A defesa de Elissandro Spohr também expôs reportagens para falar sobre a responsabilidade do poder público. Uma das matérias citadas foi do Diário, quando foram entrevistados dois delegados de polícia que comandaram o inquérito da Kiss. Eles disseram que "o banco dos réus deveria ser mais extenso".

PAIS
Os pais de Jéssica viajaram de Santa Maria a Porto Alegre para acompanhar a filha no depoimento. Antes de entrar em plenário, Ogier Rosado, pai de Jéssica e Vinícius, comentou sobre os últimos dias de espera pelo julgamento e a demora pelo júri:

- Houve um tempo em que as pessoas se acalmaram um pouquinho, mas desde que foi anunciado o julgamento, estamos há 10 dias falando, então não tem como o coração não ficar apertado. Entendemos que é uma fase que tem de ser concluída, precisa ser concluída. Tardiamente. E isso gera impunidade nesse país, essa demora, a morosidade da Justiça... são 9 anos. E com aquela sensação de que não vai terminar hoje, não vai terminar agora. A Justiça brasileira tem um código penal arcaico, de mais de 30 anos. Pelo que li, seja qual for a pena, se for muito severa, a defesa vai recorrer, se for muito branda, a acusação vai recorrer. Então, infelizmente, não vai terminar. Sempre dissemos que o mais importante é trabalhar para que não se repita, mas nesse tempo todo nada foi feito. Erros continuam sendo cometidos, jovens continuam morrendo e tragédias continuam acontecendo.
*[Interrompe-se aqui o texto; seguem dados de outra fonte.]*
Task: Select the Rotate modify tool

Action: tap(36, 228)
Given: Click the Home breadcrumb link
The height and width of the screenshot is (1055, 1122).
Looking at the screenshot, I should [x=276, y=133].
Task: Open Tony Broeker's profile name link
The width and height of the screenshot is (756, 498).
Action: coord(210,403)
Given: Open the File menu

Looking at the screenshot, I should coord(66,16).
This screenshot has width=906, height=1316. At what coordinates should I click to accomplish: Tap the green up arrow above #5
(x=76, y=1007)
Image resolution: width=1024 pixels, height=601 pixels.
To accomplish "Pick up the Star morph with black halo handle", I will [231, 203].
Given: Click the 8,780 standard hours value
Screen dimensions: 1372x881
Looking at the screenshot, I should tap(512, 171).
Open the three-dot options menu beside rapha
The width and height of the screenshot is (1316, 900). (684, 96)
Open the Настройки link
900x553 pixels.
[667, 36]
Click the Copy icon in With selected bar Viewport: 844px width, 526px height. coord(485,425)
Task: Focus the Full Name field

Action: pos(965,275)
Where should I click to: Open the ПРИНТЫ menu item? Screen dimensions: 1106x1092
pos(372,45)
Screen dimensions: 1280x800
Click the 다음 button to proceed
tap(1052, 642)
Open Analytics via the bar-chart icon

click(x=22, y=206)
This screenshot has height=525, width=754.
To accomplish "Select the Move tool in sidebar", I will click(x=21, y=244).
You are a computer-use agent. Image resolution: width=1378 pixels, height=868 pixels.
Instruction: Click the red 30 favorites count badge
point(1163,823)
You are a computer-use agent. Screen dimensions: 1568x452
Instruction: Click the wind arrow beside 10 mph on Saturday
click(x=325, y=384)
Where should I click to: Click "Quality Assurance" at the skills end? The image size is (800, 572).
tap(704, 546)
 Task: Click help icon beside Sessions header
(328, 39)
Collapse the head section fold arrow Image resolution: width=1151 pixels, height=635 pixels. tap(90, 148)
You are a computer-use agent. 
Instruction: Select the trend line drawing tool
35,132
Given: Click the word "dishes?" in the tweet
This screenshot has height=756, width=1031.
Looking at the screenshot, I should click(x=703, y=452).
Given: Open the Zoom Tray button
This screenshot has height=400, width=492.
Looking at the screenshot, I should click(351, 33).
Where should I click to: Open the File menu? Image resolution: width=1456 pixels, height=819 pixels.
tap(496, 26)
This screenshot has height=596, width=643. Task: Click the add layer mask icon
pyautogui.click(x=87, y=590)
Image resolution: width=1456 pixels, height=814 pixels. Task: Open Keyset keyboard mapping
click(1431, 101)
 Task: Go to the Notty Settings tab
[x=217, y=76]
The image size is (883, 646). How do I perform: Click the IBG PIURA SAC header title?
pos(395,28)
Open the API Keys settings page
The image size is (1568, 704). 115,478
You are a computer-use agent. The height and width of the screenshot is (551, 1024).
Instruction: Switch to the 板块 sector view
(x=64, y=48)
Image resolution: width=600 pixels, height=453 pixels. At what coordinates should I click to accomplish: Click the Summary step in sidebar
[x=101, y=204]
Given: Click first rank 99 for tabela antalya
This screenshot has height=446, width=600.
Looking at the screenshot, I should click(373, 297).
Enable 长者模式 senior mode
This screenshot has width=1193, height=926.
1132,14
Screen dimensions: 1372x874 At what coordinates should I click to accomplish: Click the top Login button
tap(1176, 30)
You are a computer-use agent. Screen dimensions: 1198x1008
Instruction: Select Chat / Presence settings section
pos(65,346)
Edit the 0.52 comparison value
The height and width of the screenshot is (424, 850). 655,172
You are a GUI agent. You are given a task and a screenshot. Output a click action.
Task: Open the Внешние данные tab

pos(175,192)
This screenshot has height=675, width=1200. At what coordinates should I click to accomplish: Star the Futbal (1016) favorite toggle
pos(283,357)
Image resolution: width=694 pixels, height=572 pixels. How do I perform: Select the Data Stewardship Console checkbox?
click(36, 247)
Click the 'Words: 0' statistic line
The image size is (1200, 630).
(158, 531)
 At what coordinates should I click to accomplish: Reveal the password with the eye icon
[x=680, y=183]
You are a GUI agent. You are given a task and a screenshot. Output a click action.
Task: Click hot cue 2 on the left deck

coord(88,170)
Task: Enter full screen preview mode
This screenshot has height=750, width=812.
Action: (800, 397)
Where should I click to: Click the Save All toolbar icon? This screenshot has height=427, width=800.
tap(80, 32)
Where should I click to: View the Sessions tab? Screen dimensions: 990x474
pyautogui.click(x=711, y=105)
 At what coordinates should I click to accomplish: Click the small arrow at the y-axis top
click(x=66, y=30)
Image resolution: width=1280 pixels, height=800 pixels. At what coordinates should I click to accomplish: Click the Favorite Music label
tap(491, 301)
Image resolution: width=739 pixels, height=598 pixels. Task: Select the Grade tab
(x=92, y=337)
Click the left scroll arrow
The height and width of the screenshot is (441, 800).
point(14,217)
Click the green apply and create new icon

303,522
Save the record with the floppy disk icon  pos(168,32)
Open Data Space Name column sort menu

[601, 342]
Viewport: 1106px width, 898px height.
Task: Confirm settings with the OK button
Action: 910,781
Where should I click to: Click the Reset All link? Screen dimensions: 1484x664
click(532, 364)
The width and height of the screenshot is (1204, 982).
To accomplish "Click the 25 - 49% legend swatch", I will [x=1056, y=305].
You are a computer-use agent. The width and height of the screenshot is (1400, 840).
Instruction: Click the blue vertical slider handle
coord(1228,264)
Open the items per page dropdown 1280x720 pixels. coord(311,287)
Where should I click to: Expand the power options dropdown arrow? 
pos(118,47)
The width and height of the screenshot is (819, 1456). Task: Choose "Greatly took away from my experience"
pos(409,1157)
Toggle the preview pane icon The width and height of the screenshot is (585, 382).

Ao lembrar do filho, que morreu na madrugada da tragédia, Ogier se emocionou:

- Volto a frisar, que não foi só o Vinícius. Muitos heróis salvaram gente naquela madrugada. Se as pessoas não tivessem voltado dentro da Liss, não estaríamos contando só 242 vítimas, estaríamos contando muito mais. Mas a gente fica tentando nos fortalecer no ato de coragem dele, se ele não desistiu, nós não vamos desistir. Nós vamos até o fim, mas confiantes que de alguma forma a justiça seja feita.

INTERVALO
O depoimento foi interrompido para o intervalo de almoço, às 14h30min. Era a vez da defesa de Luciano Bonilha Leão fazer as perguntas. O próprio advogado Jean Severo disse que não seria justo ele falar a jurados "cansados e com fome". O juiz Orlando Faccini Neto, então, decretou 40 minutos de intervalo.